La conseguenza immediata è stato il balzo dei prezzi dei cereali: dopo aver già raggiunto i massimi storici nel corso del 2022, sono aumentati nuovamente i future di grano tenero +5,6%, grano duro +4,8%, mais +2,7% e olio di palma +2,8%.

Una scelta, quella russa, che rischia di provocare un’emergenza alimentare a livello mondiale con effetti particolarmente gravi nei paesi in via di sviluppo. L’Ucraina, infatti, che è tra i principali produttori internazionali di frumento, rappresenta da sola il 10% degli scambi mondiali di grano e prima dell’invasione russa faceva partire verso l’estero circa 5-6 milioni di tonnellate al mese. In circostanze normali, il 75% della produzione cerealicola ucraina viene esportata (nel 2021 il paese ha prodotto 106 milioni di tonnellate di cereali) principalmente verso Europa, Cina e Africa mentre a Egitto, Indonesia, Turchia e Pakistan è destinata la maggior parte del grano. Tra i paesi più dipendenti ci sono il Libano, la Libia, la Tunisia e lo Yemen, paesi già di per sé economicamente e politicamente molto fragili.

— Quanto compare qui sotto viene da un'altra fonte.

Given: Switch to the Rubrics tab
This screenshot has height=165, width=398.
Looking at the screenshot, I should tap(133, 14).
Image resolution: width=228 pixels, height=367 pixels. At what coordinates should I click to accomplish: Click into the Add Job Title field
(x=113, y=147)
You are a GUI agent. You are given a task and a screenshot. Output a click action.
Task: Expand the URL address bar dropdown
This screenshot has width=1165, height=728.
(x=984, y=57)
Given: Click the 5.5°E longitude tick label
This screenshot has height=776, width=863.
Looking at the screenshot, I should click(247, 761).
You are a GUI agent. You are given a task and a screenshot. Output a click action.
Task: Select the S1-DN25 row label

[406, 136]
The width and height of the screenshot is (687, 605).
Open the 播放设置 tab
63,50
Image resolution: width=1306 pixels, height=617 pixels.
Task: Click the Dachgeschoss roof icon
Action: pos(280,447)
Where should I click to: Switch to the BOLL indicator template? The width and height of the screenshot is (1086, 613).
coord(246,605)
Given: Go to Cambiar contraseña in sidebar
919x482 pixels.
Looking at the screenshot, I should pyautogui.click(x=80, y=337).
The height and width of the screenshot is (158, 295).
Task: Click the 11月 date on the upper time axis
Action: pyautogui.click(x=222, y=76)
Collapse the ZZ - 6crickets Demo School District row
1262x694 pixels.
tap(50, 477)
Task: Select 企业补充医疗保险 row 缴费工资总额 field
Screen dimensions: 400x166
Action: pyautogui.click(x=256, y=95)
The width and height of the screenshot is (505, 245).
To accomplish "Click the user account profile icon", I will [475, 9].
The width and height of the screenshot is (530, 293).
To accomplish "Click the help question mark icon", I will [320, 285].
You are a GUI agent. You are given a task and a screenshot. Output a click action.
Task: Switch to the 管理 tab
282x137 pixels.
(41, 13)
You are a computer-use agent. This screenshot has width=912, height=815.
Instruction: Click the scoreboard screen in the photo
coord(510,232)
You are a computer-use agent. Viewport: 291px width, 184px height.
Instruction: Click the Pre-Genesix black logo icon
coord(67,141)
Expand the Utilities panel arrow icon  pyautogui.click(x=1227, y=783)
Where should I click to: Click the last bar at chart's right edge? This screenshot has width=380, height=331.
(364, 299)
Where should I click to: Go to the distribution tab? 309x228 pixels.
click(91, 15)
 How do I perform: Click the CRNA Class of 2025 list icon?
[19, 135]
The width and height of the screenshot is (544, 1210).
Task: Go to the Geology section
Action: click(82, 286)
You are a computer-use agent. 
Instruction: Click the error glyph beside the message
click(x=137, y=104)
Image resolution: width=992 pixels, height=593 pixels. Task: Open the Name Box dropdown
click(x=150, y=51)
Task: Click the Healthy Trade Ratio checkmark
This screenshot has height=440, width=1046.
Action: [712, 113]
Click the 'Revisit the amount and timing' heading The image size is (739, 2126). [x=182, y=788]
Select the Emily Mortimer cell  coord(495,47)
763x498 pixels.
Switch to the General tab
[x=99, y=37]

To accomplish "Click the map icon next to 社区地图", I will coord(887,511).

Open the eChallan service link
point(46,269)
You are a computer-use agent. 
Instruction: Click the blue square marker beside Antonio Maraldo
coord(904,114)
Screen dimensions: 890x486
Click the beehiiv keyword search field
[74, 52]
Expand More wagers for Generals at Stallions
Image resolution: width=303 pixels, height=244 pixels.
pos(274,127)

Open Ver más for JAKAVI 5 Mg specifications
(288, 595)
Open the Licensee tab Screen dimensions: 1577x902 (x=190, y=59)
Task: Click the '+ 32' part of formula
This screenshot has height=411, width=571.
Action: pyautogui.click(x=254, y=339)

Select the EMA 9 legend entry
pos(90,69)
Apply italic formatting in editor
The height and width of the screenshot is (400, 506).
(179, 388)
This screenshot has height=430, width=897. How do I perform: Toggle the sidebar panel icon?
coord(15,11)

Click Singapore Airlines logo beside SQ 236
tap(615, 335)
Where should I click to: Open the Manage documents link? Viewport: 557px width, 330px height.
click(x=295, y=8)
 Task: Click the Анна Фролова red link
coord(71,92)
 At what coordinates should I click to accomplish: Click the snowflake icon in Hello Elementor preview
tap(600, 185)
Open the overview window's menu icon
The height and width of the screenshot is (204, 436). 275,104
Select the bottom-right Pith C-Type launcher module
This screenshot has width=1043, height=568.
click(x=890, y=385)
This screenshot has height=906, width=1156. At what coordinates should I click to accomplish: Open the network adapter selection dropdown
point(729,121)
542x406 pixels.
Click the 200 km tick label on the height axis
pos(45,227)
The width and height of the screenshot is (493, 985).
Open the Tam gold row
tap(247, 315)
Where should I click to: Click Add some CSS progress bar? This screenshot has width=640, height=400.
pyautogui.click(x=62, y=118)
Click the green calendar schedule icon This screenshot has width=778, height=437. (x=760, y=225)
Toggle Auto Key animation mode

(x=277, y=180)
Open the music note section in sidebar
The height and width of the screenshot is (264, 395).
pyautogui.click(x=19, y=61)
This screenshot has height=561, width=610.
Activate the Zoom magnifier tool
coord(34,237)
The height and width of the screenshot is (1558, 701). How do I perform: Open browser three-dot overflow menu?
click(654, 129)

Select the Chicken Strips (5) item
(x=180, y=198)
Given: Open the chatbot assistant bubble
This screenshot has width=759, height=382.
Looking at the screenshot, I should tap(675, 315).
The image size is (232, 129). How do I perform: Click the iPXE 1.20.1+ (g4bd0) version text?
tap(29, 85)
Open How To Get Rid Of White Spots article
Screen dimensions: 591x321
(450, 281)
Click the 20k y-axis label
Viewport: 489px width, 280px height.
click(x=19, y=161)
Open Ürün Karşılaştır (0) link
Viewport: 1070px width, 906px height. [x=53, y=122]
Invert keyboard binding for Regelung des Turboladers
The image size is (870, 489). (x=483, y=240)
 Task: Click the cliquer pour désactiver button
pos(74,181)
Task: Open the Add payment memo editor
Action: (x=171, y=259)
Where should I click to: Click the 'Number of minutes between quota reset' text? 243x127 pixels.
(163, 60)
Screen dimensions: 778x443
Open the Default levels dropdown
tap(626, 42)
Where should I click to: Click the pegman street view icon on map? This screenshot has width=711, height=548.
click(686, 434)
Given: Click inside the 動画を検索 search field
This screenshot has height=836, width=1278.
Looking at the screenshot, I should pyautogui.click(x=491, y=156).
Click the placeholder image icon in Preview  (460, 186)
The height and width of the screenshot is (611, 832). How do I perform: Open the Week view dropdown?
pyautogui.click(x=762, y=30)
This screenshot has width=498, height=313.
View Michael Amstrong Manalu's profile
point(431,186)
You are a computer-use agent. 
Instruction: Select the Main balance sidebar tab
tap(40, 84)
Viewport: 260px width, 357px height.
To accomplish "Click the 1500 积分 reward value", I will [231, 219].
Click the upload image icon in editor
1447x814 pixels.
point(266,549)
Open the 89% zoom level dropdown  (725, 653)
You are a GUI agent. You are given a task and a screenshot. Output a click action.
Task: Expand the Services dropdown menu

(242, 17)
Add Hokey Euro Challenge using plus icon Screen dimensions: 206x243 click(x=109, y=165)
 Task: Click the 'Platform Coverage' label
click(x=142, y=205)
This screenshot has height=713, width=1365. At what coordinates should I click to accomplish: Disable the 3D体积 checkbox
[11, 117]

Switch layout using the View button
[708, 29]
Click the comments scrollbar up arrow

E’ quindi evidente che la chiusura dei corridoi di pace, oltre al calo dell’esportazioni verso l’Unione Europea, mette a rischio la consegna di migliaia di tonnellate di grano in Africa e Medio Oriente. Per questo motivo le Nazioni Unite e la Turchia stanno cercando di evitare un nuovo blocco dell’export salvaguardando l’intesa tra Ucraina e Russia che, da quando è entrata in vigore, ad agosto, ha permesso la partenza di 363 navi e l’export di oltre 8 milioni di tonnellate di grano ucraino consegnato per il 62% in Europa, per il 19,5% in Asia, il 13% in Africa e il 5,3% nei Paesi del Medio Oriente.

La buona notizia è che nonostante la sospensione da parte della Russia dodici navi mercantili cariche di grano hanno lasciato i porti ucraini imboccando il corridoio marittimo umanitario diretto in Turchia e altre quattro si dirigeranno verso di loro secondo quanto affermato dal Centro di coordinamento congiunto (Joint Coordination Center, Jcc), responsabile della supervisione dell’accordo sulle esportazioni di grano ucraino attraverso il Mar Nero. Tuttavia si tratta di azioni isolate che da sole non possono risolvere una situazione molto spinosa soprattutto dopo che il portavoce di Putin, Dmitri Peskov, ha dichiarato che “senza la partecipazione della Russia un accordo per esportare il grano dai porti ucraini è difficilmente fattibile”.

Il rischio di crisi alimentare è confermato anche dalle organizzazioni agricole. “Con lo stop della Russia all’accordo sulle esportazioni dall’Ucraina arrivano nuove tensioni sui prezzi e rischi di una crisi alimentare globale” ha affermato Confagricoltura” mentre la Coldiretti evidenzia come “il rischio carestia riguarda in particolare quei 53 Paesi dove la popolazione spende almeno il 60% del proprio reddito per l’alimentazione. L’inevitabile indebolimento della produzione agricola ucraina e la paralisi dei porti del Mar Nero hanno sottratto un bacino cruciale per l’approvvigionamento alimentare di vaste aree del pianeta”

L’emergenza riguarda direttamente anche l’Italia visto che importiamo il 62% del grano per la produzione di pane e biscotti, il 35% del grano duro per la pasta e il 46% del mais di cui ha bisogno per l’alimentazione del bestiame. L’Ucraina con una quota di poco superiore al 13% per un totale di 785 milioni di chili è -secondo l’analisi Coldiretti su dati Istat relativi al commercio estero 2021- il secondo fornitore di mais dell’Italia che è costretta ad importare circa la metà del proprio fabbisogno per garantire l’alimentazione degli animali nelle stalle, mentre garantisce invece appena il 3% dell’import nazionale di grano (122 milioni di chili) e sono pari a ben 260 milioni di chili gli arrivi annuali di olio di girasole.